Quelles sont les méthodes pour aborder un terrain sur le care ? Les éthiques du care peuvent-elles être infusées dans nos terrains, sous forme de « prendre soin » de nos terrains ? Quelle analyse comparée est-elle possible pour croiser les cas et agréger nos résultats ? comment approcher ce phénomène sans en perdre la richesse ? Quelles méthodes propres aux sciences de gestion pouvons-nous déployer ?

Axes de recherche proposés

Ce ST-AIMS se propose de faire dialoguer les études du care et les sciences de gestion pour explorer la manière dont le care peut être pensé, vécu et institutionnalisé dans les organisations contemporaines. Les contributions attendues pourront notamment aborder :

· Les organisations comme espaces de care : formes, limites, paradoxes.

· Les dispositifs managériaux et leur capacité (ou incapacité) à intégrer l’éthique du care.

· Les bricolages, invisibilités et résistances comme modalités concrètes du care au travail.

· L’évaluation du care et ses tensions avec les normes de performance.

· Le rôle du care dans la construction d’organisations démocratiques et inclusives.

· Le care comme alternative aux paradigmes gestionnaires dominants.

· Les méthodes de recherche adaptées pour saisir l’invisible et le discret du care.
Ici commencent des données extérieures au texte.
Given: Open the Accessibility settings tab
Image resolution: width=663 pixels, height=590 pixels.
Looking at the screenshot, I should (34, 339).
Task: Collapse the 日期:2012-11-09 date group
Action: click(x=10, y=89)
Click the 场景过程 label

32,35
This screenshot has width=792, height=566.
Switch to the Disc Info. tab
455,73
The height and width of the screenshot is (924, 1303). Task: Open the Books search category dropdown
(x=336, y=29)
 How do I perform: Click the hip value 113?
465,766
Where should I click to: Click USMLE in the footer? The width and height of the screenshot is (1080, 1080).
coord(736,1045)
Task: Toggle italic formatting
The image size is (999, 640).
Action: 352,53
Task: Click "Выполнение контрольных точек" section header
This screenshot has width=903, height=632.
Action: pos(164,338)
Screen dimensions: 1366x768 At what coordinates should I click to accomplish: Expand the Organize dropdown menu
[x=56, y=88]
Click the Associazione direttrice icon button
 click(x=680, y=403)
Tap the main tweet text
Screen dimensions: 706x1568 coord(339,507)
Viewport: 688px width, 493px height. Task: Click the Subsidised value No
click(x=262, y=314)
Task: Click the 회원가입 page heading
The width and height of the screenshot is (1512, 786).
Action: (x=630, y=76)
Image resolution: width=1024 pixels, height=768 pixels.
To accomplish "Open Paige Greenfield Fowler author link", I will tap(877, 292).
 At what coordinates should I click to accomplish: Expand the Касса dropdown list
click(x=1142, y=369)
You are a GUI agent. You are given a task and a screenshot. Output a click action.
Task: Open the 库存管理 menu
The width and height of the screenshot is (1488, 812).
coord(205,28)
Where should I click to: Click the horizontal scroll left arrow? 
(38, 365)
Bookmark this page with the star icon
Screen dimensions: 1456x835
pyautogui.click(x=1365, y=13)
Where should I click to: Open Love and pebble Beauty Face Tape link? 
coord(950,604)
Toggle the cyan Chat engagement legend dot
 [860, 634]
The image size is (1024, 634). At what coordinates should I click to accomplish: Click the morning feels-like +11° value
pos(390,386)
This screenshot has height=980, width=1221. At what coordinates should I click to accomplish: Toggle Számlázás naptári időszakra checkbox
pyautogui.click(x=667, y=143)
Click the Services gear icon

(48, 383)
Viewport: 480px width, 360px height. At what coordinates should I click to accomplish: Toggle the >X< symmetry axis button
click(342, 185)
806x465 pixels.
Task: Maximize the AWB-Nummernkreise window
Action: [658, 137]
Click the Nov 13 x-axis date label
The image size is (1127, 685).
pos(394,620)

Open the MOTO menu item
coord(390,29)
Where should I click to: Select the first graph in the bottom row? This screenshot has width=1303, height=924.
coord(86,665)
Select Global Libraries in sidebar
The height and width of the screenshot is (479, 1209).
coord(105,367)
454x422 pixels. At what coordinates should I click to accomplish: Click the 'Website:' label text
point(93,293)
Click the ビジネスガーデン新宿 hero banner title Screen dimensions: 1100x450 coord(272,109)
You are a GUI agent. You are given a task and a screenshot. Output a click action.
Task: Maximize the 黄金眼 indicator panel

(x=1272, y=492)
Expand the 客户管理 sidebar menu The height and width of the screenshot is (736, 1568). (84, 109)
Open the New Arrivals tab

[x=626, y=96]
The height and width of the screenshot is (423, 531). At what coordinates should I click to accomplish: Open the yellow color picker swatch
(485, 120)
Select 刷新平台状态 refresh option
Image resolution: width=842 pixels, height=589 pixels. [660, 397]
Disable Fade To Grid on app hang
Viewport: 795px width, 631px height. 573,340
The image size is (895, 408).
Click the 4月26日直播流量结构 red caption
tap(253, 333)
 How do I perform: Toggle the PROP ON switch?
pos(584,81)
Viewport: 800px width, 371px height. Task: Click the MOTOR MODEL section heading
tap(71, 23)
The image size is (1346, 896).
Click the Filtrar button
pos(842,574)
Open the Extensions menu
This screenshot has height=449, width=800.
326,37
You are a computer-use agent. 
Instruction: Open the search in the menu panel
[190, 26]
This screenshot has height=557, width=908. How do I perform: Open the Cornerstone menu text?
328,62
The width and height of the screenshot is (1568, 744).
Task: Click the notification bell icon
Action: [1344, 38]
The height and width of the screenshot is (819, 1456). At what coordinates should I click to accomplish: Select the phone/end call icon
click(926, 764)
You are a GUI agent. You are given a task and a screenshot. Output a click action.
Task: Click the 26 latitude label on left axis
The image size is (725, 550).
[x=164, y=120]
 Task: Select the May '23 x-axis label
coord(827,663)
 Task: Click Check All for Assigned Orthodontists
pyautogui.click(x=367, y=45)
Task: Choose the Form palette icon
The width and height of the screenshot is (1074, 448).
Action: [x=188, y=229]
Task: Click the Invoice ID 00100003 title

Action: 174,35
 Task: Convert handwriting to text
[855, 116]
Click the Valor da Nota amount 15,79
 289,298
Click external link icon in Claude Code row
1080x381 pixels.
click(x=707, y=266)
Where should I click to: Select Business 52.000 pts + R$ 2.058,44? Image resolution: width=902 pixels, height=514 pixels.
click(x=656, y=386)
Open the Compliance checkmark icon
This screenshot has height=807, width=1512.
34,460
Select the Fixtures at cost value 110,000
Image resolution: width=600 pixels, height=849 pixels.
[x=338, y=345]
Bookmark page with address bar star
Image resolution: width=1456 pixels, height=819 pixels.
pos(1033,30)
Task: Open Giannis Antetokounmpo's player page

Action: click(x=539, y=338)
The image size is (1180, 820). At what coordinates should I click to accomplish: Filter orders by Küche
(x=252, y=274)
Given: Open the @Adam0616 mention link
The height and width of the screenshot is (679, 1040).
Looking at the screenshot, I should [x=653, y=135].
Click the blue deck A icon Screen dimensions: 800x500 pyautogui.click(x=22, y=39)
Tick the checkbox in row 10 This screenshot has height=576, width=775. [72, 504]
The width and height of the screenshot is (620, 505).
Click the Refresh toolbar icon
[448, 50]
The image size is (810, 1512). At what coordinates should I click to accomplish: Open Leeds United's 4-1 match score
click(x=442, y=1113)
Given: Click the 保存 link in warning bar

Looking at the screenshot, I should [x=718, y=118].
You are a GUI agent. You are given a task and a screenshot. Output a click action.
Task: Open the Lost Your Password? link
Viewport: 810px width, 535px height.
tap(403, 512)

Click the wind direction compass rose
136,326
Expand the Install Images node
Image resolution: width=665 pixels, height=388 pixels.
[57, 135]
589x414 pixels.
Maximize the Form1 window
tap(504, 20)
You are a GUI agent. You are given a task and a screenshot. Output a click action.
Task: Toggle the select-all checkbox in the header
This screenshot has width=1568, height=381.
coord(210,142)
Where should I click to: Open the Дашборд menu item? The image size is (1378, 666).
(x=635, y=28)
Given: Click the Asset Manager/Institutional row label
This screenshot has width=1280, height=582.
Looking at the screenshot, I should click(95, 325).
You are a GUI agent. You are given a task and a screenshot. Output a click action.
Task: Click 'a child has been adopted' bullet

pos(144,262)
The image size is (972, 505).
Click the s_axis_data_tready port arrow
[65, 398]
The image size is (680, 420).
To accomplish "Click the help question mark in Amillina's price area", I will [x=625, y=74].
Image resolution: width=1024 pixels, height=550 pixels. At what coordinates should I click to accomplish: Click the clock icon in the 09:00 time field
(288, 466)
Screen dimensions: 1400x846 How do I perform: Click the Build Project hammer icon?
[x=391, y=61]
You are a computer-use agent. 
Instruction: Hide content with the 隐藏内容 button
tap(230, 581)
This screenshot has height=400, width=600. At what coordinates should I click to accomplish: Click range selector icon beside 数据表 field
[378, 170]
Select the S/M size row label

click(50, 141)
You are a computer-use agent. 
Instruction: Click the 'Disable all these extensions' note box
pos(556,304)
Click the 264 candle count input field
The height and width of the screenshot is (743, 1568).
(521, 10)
· Les terrains organisationnels du care : santé, médico-social, éducation, entreprises, tiers-lieux, associations, etc.

 

Références :

André, K. (2013), Entre insouciance et souci de l’autre. L’éthique du care dans l’enseignement en gestion, Thèse de doctorat, Université Paris-I Panthéon-Sorbonne.

Arnaud-Clemens, S. L. (2023), L’Enquête Démocratique Caring, une approche pragmatiste pour un organizing alternatif qui prend en compte les vulnérabilités : Expériences de la phase d’émergence d’une Entreprise Solidaire d’Utilité Sociale, Thèse de doctorat, Université Jean Monnet – Saint-Étienne.

Bruyère, C. (dir.) (2022), Le management bienveillant dans les établissements de santé : un levier de gestion de crise ?, ISTE.

Fotaki, M. (2023), Why Do We Desire and Fear care: Toward developing a holistic political approach, Organization Theory, 4 : 1, 1-25.

Gil, J.-P. (2021), Management innovant : les principes de l’éthique du care appliqués à la gestion d’un établissement médico-social, Thèse de doctorat, Université Paul-Valéry Montpellier 3.

Gilligan, C. (1982), In a Different Voice, Cambridge (MA) : Harvard University Press.

Ibos, C., A. Damamme, P. Molinier et P. Paperman (2019), Vers une société du care. Une politique de l’attention, Paris : Le Cavalier Bleu.

Laugier, S. (2015), Care, environnement et éthique globale, Cahiers du genre, 59 : 2, 117-139.

Molinier, P. (2022), Estimer le travail inestimable, Sociologie du travail, 64 : 1-2, 1-18.

Mumford, C., D. Holman, L. McCann, M. Nagington et L. Dunn (2022), Enacting care amid power relations: The role of ‘veiled care’ in organisational life, Organization, 29 : 4, 577-595.

Tronto, J. C. (2009), Un monde vulnérable. Pour une politique du care, Paris : La Découverte.

White, S. et J. C. Tronto (2004), Political Practices of Care: Needs and Rights, Ratio Juris, 17 : 4, 425-453.